● TASK DETAILS
Print the data that follows exactly.

● SOURCE DATA

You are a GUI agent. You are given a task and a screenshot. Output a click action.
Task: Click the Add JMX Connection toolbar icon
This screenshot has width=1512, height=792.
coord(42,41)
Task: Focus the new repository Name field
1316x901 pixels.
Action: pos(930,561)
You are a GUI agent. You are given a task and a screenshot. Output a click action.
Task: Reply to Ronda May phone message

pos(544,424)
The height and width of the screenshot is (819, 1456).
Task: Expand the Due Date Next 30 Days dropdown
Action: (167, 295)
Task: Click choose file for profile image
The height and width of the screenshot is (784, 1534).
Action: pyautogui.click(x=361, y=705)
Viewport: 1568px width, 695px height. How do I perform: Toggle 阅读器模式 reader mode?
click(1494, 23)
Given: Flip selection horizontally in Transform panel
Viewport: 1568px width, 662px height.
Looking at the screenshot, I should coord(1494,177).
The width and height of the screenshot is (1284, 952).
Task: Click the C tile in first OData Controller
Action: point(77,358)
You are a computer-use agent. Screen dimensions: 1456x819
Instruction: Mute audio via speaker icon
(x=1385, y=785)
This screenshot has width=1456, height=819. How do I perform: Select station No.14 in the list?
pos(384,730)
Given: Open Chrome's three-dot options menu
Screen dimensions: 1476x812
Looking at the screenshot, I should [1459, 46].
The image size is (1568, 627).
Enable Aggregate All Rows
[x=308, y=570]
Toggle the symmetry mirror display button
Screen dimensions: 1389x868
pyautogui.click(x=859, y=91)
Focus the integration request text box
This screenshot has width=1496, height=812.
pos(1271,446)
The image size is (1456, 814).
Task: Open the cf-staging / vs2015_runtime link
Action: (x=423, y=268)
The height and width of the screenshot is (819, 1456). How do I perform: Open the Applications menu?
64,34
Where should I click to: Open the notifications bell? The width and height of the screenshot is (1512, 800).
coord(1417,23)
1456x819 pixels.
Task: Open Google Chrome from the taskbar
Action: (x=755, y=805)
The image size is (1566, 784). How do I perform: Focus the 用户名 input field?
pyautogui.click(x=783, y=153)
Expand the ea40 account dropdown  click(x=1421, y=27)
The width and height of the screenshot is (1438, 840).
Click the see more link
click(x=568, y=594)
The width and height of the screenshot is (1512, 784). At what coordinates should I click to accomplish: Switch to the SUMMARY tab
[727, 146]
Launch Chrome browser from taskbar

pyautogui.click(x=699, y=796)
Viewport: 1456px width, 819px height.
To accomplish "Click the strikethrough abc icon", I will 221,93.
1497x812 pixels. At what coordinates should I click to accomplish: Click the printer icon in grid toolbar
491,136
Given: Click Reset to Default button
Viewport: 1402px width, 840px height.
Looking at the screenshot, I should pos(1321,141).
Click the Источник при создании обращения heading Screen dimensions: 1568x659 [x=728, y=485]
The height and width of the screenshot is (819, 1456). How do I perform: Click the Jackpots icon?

● EXPECTED OUTPUT
You are a GUI agent. You are given a task and a screenshot. Output a click action.
Task: Click the Add JMX Connection toolbar icon
This screenshot has width=1512, height=792.
coord(42,41)
Task: Focus the new repository Name field
1316x901 pixels.
Action: pos(930,561)
You are a GUI agent. You are given a task and a screenshot. Output a click action.
Task: Reply to Ronda May phone message

pos(544,424)
The height and width of the screenshot is (819, 1456).
Task: Expand the Due Date Next 30 Days dropdown
Action: (167, 295)
Task: Click choose file for profile image
The height and width of the screenshot is (784, 1534).
Action: pyautogui.click(x=361, y=705)
Viewport: 1568px width, 695px height. How do I perform: Toggle 阅读器模式 reader mode?
click(1494, 23)
Given: Flip selection horizontally in Transform panel
Viewport: 1568px width, 662px height.
Looking at the screenshot, I should coord(1494,177).
The width and height of the screenshot is (1284, 952).
Task: Click the C tile in first OData Controller
Action: point(77,358)
You are a computer-use agent. Screen dimensions: 1456x819
Instruction: Mute audio via speaker icon
(x=1385, y=785)
This screenshot has width=1456, height=819. How do I perform: Select station No.14 in the list?
pos(384,730)
Given: Open Chrome's three-dot options menu
Screen dimensions: 1476x812
Looking at the screenshot, I should [1459, 46].
The image size is (1568, 627).
Enable Aggregate All Rows
[x=308, y=570]
Toggle the symmetry mirror display button
Screen dimensions: 1389x868
pyautogui.click(x=859, y=91)
Focus the integration request text box
This screenshot has width=1496, height=812.
pos(1271,446)
The image size is (1456, 814).
Task: Open the cf-staging / vs2015_runtime link
Action: (x=423, y=268)
The height and width of the screenshot is (819, 1456). How do I perform: Open the Applications menu?
64,34
Where should I click to: Open the notifications bell? The width and height of the screenshot is (1512, 800).
coord(1417,23)
1456x819 pixels.
Task: Open Google Chrome from the taskbar
Action: (x=755, y=805)
The image size is (1566, 784). How do I perform: Focus the 用户名 input field?
pyautogui.click(x=783, y=153)
Expand the ea40 account dropdown  click(x=1421, y=27)
The width and height of the screenshot is (1438, 840).
Click the see more link
click(x=568, y=594)
The width and height of the screenshot is (1512, 784). At what coordinates should I click to accomplish: Switch to the SUMMARY tab
[727, 146]
Launch Chrome browser from taskbar

pyautogui.click(x=699, y=796)
Viewport: 1456px width, 819px height.
To accomplish "Click the strikethrough abc icon", I will 221,93.
1497x812 pixels. At what coordinates should I click to accomplish: Click the printer icon in grid toolbar
491,136
Given: Click Reset to Default button
Viewport: 1402px width, 840px height.
Looking at the screenshot, I should pos(1321,141).
Click the Источник при создании обращения heading Screen dimensions: 1568x659 [x=728, y=485]
The height and width of the screenshot is (819, 1456). How do I perform: Click the Jackpots icon?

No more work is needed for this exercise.